= EXCERPTED TEXT =
A Closer Look: Supergirl – “Falling”

A Closer Look Supergirl Falling

One thing that Supergirl as a series has been able to do is pair incredibly powerful stories/lessons while also invoking an impressive understanding and respect for Superman history – especially Superman: The Animated Series. Now whether this is a deliberate attempt or just the end result of two series following the spirit of the comics is besides the point. Either way, Supergirl has become something that fans new and old can get behind and fall in love with. So it’s only right that this week’s episode tackled one of the most troubling and heart wrenching Superman storylines/themes – what happens when they go bad?

I’ll discuss some of these parallels – especially to the animated series iteration of this – a little later; but for now, let’s take a Closer Look at Supergirl “Falling”.

Episode Theme & Meaning – “Falling”:

As the episode kicks off, we not only see Supergirl winning the hearts of the public on street level; but also Cat Grant praising Supergirl on a national level. In these moments, we find Supergirl more loved and higher than she’s ever been before. She’s become the hope and goodness that so many want to see in the world and has started to inspire that strength in others. So it’s only fitting that this also signifies the tragic beginning of her fall.

After exposure to Red Kryptonite – a synthetic substance created by Maxwell Lord in the hopes of stopping Non’s Kryptonians by reverse engineering the already reverse-engineered kryptonite used to stop Bizarro. Unlike previous Kryptonites that cause cellular degradation upon exposure, this ‘Red Kryptonite’ causes mental degradation thus turning the once kind and innocent Supergirl into a being fueled by all her insecurities and rage. Additionally, unlike normal Kryptonite, Red Kryptonite’s effects seem to persist and get stronger even after initial exposure.

= RECORD SET =
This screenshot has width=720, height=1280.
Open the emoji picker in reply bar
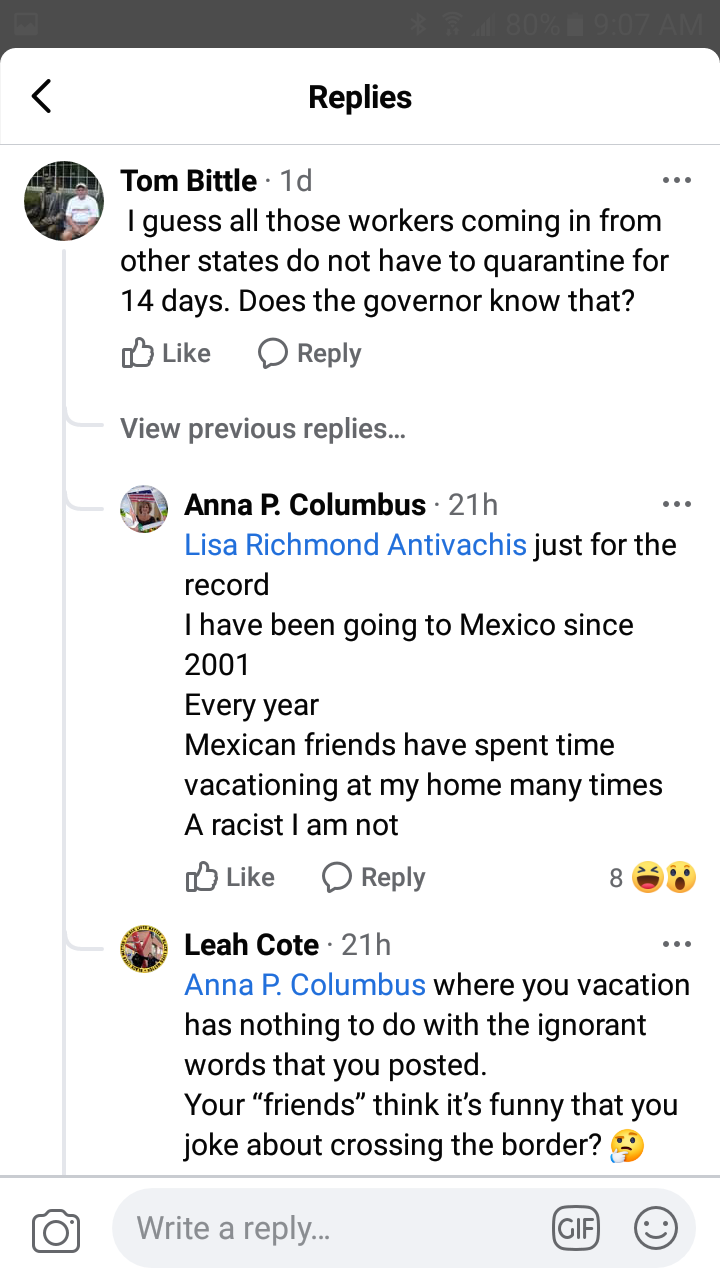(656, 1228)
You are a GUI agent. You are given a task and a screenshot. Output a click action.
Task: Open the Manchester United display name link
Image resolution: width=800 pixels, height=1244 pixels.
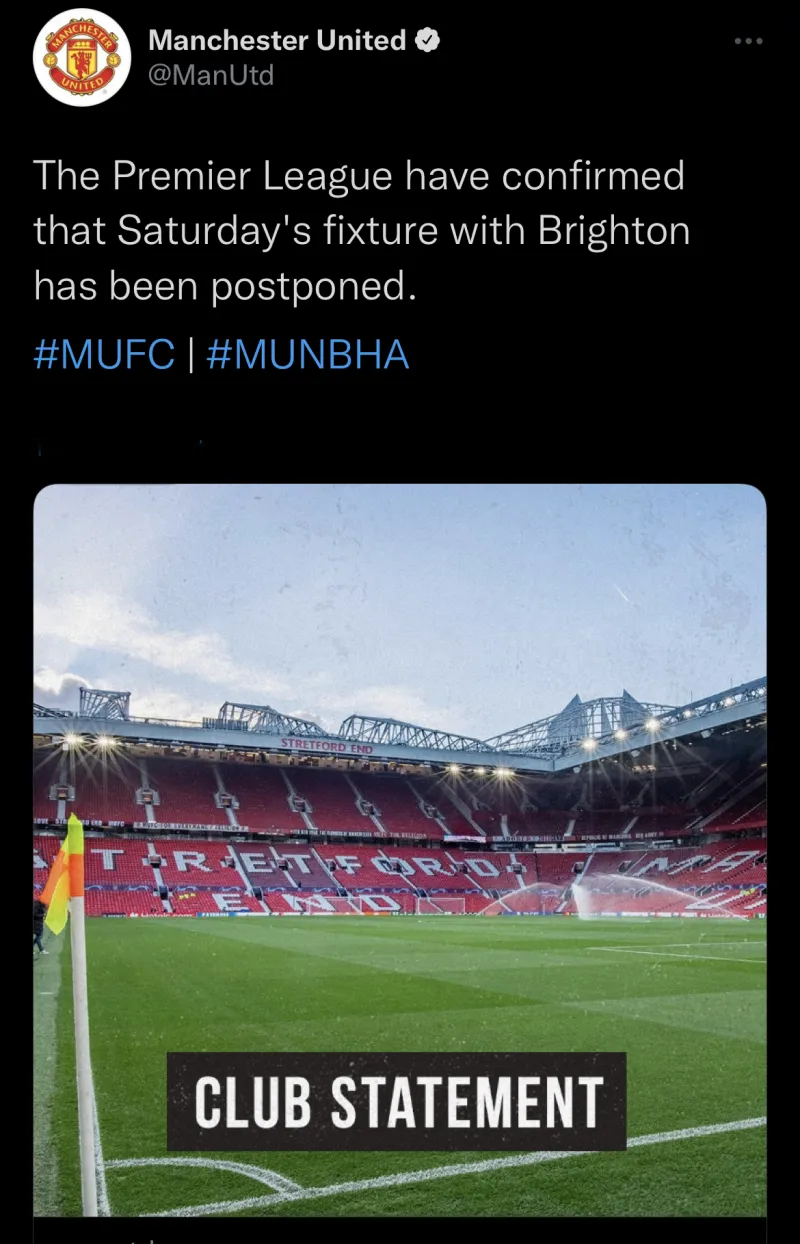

= GIVEN EXERCISE A =
Condense the paragraph of the Supergirl episode review that begins "As the episode kicks off" into a short bulleted list that keeps its main facts.
= GIVEN EXERCISE B =
According to the Supergirl episode review, what kind of degradation does Red Kryptonite cause on exposure, in contrast to the cellular degradation caused by earlier Kryptonites?
= GIVEN EXERCISE C =
Extend the Supergirl episode review above with the next few paragraphs, picking up after its final sentence about Red Kryptonite's effects.

= TASK RESULT A =
- At the start of the episode, Supergirl wins over the public at street level, and Cat Grant praises her on a national level.
- Supergirl is more loved and held higher than ever before.
- She has become the hope and goodness many want to see, and she inspires that strength in others.
- This peak also marks the tragic beginning of her fall.

= TASK RESULT B =
Mental degradation.

= TASK RESULT C =
It is from these effects that Supergirl and Kara go about destroying everything they were so close to winning: public favor, the honest title of Assistant #1 and James’ love. Though thanks to the Red Kryptonite, Supergirl/Kara turned herself into an oppressive overlord, destroyed Siobhan and pushed James away. Beyond even that, this darker side of her finally gave us the heated backlash from ‘Alex killing Astra’ that we’d been waiting for. Though despite this all being ‘dark Kara’, the fact remains that these ideas were in there in the first place. We all have our dark sides – so does Supergirl and Superman – but whereas we can have a bad day once in a while, they are not afforded the same luxury. This episode was all about Kara finally expressing every dark thought she’s had over the past season – toward Cat, Siobhan, Alex, Hank, Lucy, etc. Though whereas she certainly ‘fell’ this episode, that doesn’t mean she can’t get back up. It might just take a while; but with Cat Grant back on Supergirl’s side, she’s off to a good start.


Interesting Parallels To Superman: The Animated Series:

As I was mentioning earlier, Superman going rogue is a famous story/theme and the same is true of Supergirl. After all, these stories represent the worst fears of those who hate them: ‘what happens if the most powerful person in the world went rogue’. It’s an issue Maxwell Lord feared here as well as the main idea in the upcoming Batman v Superman – albeit to a different degree. The cause is always different and the inclusion of Red Kryptonite is story that is very familiar to anyone who ever watched Smallville; but this story of turning actually reminded me of something slightly different.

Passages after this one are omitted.